Pourquoi avoir rétabli le 90 km/h en Ardèche ?

L’Ardèche est un territoire rural par essence : pas d’aéroport, pas d’autoroute, pas de train de voyageurs. Notre besoin en véhicules est vital, et 85 % des Ardéchois ont au moins un véhicule. Certains font entre 30 et 50 kilomètres par jour pour aller au travail. Le retour à 90 km/h, c’était une promesse de campagne. Il est important de tenir ses engagements par rapport à la parole publique.

Quel bilan tirez-vous du passage au 80 km/h ?

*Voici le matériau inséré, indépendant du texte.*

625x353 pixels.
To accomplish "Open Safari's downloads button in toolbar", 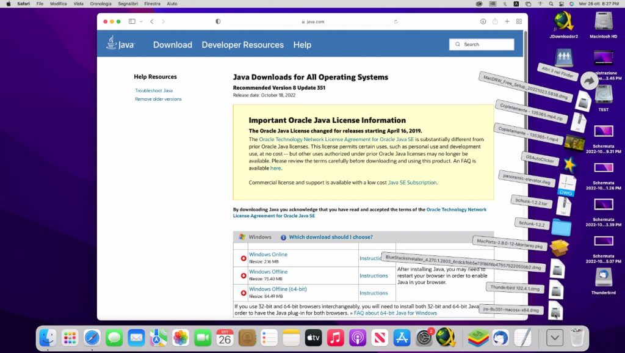I will 483,21.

Il est assez fluctuant. Mon prédécesseur, par obligation gouvernementale, avait passé le réseau à 80 km/h. On a eu un pic de 26 morts juste après, ce qui est toujours trop. Mais ces décès étaient liés principalement à la prise de stupéfiants et à l’alcool, pas à la vitesse. Quand nous sommes passés à 90 km/h, on a eu 24 morts.  Quand on en parle avec les services de l’État, notamment les gendarmes ou la police, ceux dont la mort était liée à la vitesse n’étaient pas à 90, mais à 120 ou 140 km/h. Si on doit revenir sur notre volonté politique de ramener le réseau à 90, c’est avant tout pour laisser respirer nos territoires. Cette vision du 80 km/h est très parisienne et déconnectée de nos réalités. La politique de sécurité routière doit s’adapter aux réalités de terrain.

Est-ce que ça a été compliqué de repasser à 90 km/h ?

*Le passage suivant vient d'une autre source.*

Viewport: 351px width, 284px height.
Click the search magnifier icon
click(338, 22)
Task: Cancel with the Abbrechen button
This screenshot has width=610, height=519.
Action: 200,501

Nous avons subi beaucoup de pression, à commencer de la part des services de l’État. Ils nous ont menacés d’éventuels recours d’associations, nous disant « de toute façon, vous ne repasserez pas tout le département à 90 ». Je leur ai répondu : « Vous pouvez faire ce que vous voulez, votre avis est consultatif, notre décision est prise. » Nous avons monté un dossier béton, avec mon vice-président Jean-Paul Vallon, et nous avons identifié 172 portions accidentogènes sur les 3 800 kilomètres de voiries. Ces 600 kilomètres de portions accidentogènes sont restées à une limitation inférieure, car de toute façon, on ne roulera jamais à 90, ni à 80, ni à 70 sur ces portions.

Sur quels soutiens vous êtes-vous appuyé ?

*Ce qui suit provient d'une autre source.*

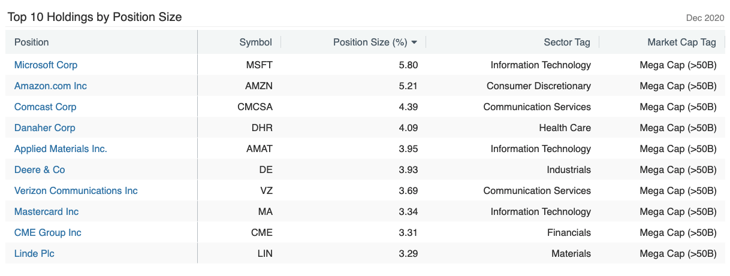Sort by the Position column header
The width and height of the screenshot is (730, 276).
pos(32,42)
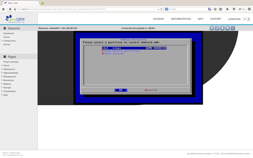The width and height of the screenshot is (253, 158).
Task: Open the language 'en' dropdown
Action: tap(246, 19)
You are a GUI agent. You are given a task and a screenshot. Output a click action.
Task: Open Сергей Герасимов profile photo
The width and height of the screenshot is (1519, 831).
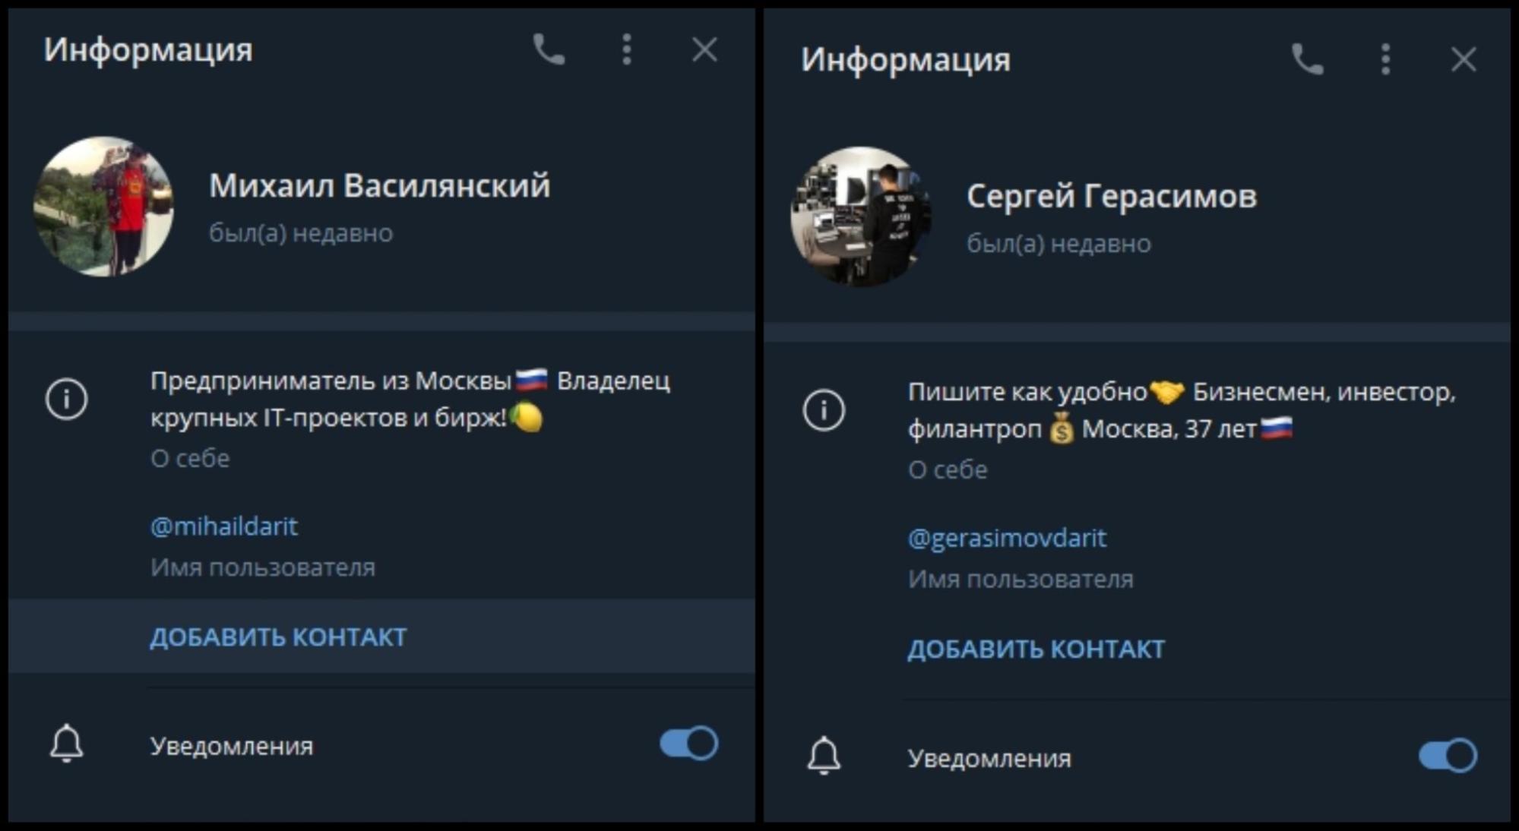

D’abord, sur la connaissance de nos routes et nos investissements. Ensuite, sur l’opinion publique : 75 à 76 % des Ardéchois étaient favorables au retour au 90. Même les routiers se plaignaient du 80, qui créait des bouchons et empêchait les dépassements sécurisés.

Est-ce que vous pensez qu’il est préférable pour un département, pour la compréhension des automobilistes, de repasser tout son réseau à 90 plutôt que des portions ?

Bien sûr. Sur le comportement des usagers, c’est fondamental. Il y a la lisibilité : on ne peut pas continuer à avoir un département avec des zones à 30, 50, 70, 80, 90, 110… On n’y comprend rien. Les spécialistes sont clairs sur le sujet : avoir des paliers de 20 km/h, ça permet d’avoir une vraie vision des choses et une compréhension du territoire. Ça coûte aussi moins cher de tout passer à 90, car on a juste les panneaux à l’entrée et à la sortie du département.